Heartland Regional was one of four out of 114 organizations that opted for the riskier of two payment options under Medicare's
broad test of accountable care, known as the Shared Savings Program, during its inaugural year. That choice meant that failure to curb medical expenses for Medicare patients under Heartland Regional's care would put the hospital at risk for potentially significant financial penalties. The hospital would be required to pay Medicare for a share of costs that exceeded set targets.
But with a willingness to risk losses, Heartland Regional also stood to earn bigger rewards. (The remaining 110 organizations agreed to smaller bonuses with no risk for loss.)
Early results show Heartland Regional's first annual bonus will total roughly $2,861,000, which amounts to 60% of what the hospital's quality and cost-control strategies saved Medicare.
However, as reported in January, that success was not universal. Overall, three out of four organizations failed to earn Medicare bonuses in the first year of their programs. Twenty-nine organizations, including Heartland Regional, will share $128 million in bonus awards.
Despite limited and mixed results, the Medicare program continues to grow and now includes more than 350 organizations. The Shared Savings Program is one of several Affordable Care Act
provisions that experiment with new ways to pay doctors and hospitals and is intended to promote efficiency and quality. In late March, the CMS announced deadlines for medical groups and hospitals to enter the next round of ACO contracts, which will begin in January 2015.
Heartland Regional's earnings will cover the hospital's roughly $2 million first-year investments in new care management, data analytics staff and new software to aid clinicians, said Heartland Regional's administrator, Linda Bahrke. Returns are expected to increase as earlier investments pay off and new strategies do more to reduce spending, but Bahrke added that it was the hospital's decision five years ago to employ nurse and social-worker care managers to work with patients outside the hospital that first positioned Heartland Regional to succeed.
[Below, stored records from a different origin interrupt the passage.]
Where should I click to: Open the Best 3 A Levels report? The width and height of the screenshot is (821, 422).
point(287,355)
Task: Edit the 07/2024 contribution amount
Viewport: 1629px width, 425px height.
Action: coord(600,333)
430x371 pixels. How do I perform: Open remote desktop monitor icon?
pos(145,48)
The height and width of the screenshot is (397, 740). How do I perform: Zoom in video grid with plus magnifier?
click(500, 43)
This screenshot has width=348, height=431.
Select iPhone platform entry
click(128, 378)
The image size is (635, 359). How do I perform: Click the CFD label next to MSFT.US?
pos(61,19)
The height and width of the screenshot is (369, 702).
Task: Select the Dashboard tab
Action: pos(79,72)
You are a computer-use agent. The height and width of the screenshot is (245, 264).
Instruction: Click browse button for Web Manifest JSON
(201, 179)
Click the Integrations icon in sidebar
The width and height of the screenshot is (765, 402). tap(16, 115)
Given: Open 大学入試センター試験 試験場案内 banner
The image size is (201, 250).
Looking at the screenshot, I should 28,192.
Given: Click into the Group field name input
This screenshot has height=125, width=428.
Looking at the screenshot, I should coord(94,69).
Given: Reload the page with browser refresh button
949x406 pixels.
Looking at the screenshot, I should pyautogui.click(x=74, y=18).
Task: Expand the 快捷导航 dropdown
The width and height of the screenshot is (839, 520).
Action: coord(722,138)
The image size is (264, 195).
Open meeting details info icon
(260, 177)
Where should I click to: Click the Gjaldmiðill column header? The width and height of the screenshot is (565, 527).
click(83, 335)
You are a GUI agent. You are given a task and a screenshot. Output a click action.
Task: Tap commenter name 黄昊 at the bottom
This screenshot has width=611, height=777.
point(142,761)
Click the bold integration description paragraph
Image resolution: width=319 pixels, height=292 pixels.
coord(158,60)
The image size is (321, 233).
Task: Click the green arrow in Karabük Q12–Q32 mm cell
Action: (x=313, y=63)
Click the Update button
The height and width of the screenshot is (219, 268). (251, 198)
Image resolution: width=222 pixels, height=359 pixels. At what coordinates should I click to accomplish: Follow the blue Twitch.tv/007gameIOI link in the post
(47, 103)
Even before the accountable care organization was created, more than a dozen care managers met with patients in their homes and communities under Heartland Regional's existing program, she said. Entry into the Shared Savings Program expanded that effort to include another 18 care managers working with doctors and patients in outpatient clinics, as the ACO began to target efforts to the 15% of its patients who are high-risk and complex.
Additionally, information technology investments—including three new employees who exclusively analyze patient data—created new electronic medical record alerts that doctors see immediately when they first treat ACO patients.
Now the system is developing criteria to identify the most high-quality, cost-efficient specialty and post-acute providers. That information will be distributed to primary care doctors who make referrals. “It will be selection of the fittest, in terms of the high-quality providers,” Bahrke said.
Another Medicare ACO that assumed downside risk in its contract was the Rio Grande Valley Accountable Care Organization Health Providers, a group of independent providers. Rio Grande also succeeded, despite launching without a care coordination program, and in spite of working with multiple EMR systems across several independent medical groups.
Rio Grande's leadership chose to pursue the larger potential Medicare bonus after identifying operational changes that it believed could yield sufficient savings. Edwin Estevez, the ACO's administrator and chief operating officer during its first two years, likened the process to a patient considering diet and exercise changes to shed pounds. “I don't think there's any risk aversion in our group,” he said. “We went after it.”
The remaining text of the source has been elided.